The president of Freedom Industries “bears no fault” for a West Virginia chemical spill that spurred a water-use ban for up to 10 days for 300,000 people, his attorney mentioned in a court filing.
On Friday, Freedom President Gary Southern withdrew his application to get paid for work he presently did throughout the company’s bankruptcy proceedings. He also wanted Freedom and its insurance to cover his legal charges related to the Jan. 9 spill.
A U.S. trustee objected to the legal expenditures motion in West Virginia Southern District Bankruptcy Court. A creditors committee opposed both.
Although withdrawing the motions, Southern’s lawyer Steven Thomas wrote that the executive still did not feel both request was improper.
“Mr. Southern is withdrawing the Application to consider to finish the unfounded allegations and ceaseless vilification of him for an incident that occurred a mere 6 working days after he became the President of the Debtor, for which he bears no fault,” Thomas wrote in Friday’s court filing.
Southern also needed to save the company’s sparse monetary assets for creditors in search of payment, the court filing states.
Southern’s motion claims he “could have walked away as a lot of other individuals did,” but has invested a great number of hours remediating the company’s harm.
Southern, who is paid a $ 230,000 salary, joined the firm Jan. one following Chemstream Holdings Inc. bought Freedom, turning into its parent company.

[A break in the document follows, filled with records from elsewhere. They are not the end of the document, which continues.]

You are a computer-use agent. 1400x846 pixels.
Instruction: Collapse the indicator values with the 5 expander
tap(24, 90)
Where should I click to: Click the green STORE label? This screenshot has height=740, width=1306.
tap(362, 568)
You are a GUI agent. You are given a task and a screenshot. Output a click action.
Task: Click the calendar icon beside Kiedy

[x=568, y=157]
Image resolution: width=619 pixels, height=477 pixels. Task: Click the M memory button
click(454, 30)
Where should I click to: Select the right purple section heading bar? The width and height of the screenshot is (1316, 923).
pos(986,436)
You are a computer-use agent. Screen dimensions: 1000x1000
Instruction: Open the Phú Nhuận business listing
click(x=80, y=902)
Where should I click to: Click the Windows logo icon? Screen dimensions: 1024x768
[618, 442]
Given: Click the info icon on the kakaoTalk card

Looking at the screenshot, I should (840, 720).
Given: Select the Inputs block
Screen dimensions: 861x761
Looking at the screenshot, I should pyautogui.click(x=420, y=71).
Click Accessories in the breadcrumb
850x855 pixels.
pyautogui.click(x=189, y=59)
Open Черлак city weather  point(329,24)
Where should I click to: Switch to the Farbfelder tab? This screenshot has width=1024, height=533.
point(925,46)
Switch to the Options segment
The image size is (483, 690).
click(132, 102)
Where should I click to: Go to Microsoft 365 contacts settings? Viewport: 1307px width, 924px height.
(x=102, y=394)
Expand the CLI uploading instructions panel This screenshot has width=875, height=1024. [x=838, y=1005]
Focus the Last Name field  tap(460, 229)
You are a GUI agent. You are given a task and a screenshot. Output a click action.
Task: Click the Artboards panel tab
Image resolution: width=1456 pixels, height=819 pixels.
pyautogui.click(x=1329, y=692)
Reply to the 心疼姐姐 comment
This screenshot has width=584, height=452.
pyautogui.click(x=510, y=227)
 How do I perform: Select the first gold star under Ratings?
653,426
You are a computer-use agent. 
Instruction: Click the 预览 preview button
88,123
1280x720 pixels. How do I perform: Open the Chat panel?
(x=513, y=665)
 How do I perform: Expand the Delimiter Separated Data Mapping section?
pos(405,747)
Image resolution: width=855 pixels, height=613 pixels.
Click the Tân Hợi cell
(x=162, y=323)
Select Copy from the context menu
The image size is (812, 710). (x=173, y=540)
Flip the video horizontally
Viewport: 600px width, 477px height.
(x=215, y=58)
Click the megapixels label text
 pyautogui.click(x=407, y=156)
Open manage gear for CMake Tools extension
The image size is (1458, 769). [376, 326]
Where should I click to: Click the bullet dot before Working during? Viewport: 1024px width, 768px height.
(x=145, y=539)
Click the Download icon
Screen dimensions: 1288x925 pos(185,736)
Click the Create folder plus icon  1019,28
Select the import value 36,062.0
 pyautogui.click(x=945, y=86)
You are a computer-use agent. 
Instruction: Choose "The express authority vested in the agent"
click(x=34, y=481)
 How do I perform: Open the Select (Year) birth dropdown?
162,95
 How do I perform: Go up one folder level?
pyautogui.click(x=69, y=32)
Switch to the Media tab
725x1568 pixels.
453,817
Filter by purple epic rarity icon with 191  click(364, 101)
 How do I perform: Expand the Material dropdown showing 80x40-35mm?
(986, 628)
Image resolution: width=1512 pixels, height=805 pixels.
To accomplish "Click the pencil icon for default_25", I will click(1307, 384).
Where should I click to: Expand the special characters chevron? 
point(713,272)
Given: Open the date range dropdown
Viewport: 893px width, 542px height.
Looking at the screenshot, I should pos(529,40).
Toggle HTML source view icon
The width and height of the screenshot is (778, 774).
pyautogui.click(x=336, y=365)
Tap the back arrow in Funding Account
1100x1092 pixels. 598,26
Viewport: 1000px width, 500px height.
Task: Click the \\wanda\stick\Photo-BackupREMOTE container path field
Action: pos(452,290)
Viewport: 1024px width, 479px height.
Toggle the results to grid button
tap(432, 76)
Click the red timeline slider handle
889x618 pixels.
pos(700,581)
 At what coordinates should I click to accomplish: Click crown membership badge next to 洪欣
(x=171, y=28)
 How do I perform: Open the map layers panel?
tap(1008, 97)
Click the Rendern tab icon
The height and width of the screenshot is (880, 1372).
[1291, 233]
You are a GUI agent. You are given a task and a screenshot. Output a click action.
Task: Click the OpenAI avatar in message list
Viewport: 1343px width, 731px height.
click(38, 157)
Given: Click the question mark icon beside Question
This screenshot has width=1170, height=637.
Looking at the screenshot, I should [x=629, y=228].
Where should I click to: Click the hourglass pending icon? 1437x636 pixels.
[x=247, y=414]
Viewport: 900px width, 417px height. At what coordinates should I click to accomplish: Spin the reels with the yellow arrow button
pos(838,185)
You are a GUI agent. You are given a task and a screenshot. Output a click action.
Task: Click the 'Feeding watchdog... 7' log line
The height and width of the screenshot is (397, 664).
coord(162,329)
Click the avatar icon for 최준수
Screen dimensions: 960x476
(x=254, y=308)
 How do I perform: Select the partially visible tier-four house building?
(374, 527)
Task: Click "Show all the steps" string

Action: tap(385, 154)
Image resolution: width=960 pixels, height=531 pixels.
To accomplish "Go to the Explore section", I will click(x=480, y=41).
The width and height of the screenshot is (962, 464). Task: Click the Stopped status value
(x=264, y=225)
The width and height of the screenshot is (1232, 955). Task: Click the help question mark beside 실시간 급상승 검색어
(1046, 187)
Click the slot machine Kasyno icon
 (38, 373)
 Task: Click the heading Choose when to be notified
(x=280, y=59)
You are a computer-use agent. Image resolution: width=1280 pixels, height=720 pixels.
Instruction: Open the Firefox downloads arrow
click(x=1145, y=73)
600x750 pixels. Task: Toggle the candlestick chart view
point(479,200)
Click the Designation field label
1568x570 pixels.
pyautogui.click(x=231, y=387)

Days later, a Freedom tank leaked coal-cleaning chemicals into the Elk River just upstream of a water plant, spurring the water-use ban.
Southern final obtained a paycheck covering providers by way of Jan. 19.
Weighed down by environmental cleanup orders and large fees, Freedom filed for bankruptcy 8 days following the spill. The firm is under state orders to start stripping down its tank site in Charleston.
Southern accrued about $ 49,000 in individual legal charges for representation in 2 lawsuits and in state and federal investigations about the spill, court paperwork show.
Dozens of organizations and residents have sued Freedom in excess of misplaced wages and income during a water-use ban. Their circumstances remain frozen although bankruptcy proceedings proceed, and they are waiting in line with other creditors searching for compensation from Freedom.
Freedom also paid contractors that employed Southern about $ 5 million the year preceding the bankruptcy, court information show.